そういえば、前回(2010/4)の作品展では、ウェブサイトにも使っているおバカな写真をパネルにして、たくさん展示しました。この写真をほしいひとなんてそんなにいないよね〜、と思いつつも、「ご自由にお持ちください」と箱に入れておいたら・・・3日間でからっぽに!
あれ、写真プリントではなくインクジェットプリンターで出力したものなので、なんだか申し訳ない気持ちになってます。スミマセン。
右の【季節の上生菓子】は今回の作品展のためにひそかに制作していたもの。華やかなこともあって、ひときわ歓声が上がります。
個人的には完成度に差がありすぎて、お客様の反応がいちばん気になったところですが。
これは写真を見ながら作れる作品も多いので、今後もネタには困らないぞと続けて行くつもりです。

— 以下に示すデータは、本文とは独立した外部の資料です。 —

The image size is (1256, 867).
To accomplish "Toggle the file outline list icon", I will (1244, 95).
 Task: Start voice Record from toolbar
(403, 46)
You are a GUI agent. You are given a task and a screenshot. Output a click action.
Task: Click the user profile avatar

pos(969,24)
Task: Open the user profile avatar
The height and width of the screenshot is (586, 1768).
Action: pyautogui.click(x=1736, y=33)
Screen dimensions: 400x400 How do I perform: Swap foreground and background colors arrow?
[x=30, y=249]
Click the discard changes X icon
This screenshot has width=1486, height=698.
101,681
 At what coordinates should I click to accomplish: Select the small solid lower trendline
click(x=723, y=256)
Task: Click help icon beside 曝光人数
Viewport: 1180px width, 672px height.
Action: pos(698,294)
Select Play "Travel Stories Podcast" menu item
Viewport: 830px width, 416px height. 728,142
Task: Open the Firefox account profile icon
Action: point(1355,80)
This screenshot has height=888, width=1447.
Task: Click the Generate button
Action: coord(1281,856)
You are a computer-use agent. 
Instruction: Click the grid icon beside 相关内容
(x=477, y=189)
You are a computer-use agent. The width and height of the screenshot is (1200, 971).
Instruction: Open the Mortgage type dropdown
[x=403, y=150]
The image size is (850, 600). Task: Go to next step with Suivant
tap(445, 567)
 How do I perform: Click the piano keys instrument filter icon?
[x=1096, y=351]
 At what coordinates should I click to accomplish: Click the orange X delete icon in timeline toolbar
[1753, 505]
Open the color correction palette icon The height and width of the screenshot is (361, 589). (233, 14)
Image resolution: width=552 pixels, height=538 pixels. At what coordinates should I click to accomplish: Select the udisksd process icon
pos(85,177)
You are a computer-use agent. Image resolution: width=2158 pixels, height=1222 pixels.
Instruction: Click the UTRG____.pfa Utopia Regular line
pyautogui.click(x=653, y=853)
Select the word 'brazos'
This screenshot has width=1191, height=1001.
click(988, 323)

一般的に馴染みのないお菓子もあったので、「和菓子のデザインのお仕事ができますね」といわれましたが、いやいやいやこれ全部実際にあるお菓子ですから(笑)。そこはしっかり否定。
手触りを一番楽しめる展示でもあります。というか、楽しんでほしくて、お客さまが少ないときにはついつい「これ触ってみてー」「こっちも触ってみてー」としつこいほどに説明(笑)。
でも楽しかったでしょう? 楽しかったよねえ? とさらに強要してみたり。
以上、簡単ではありますが(そうでもないか?)作品展の記録でした。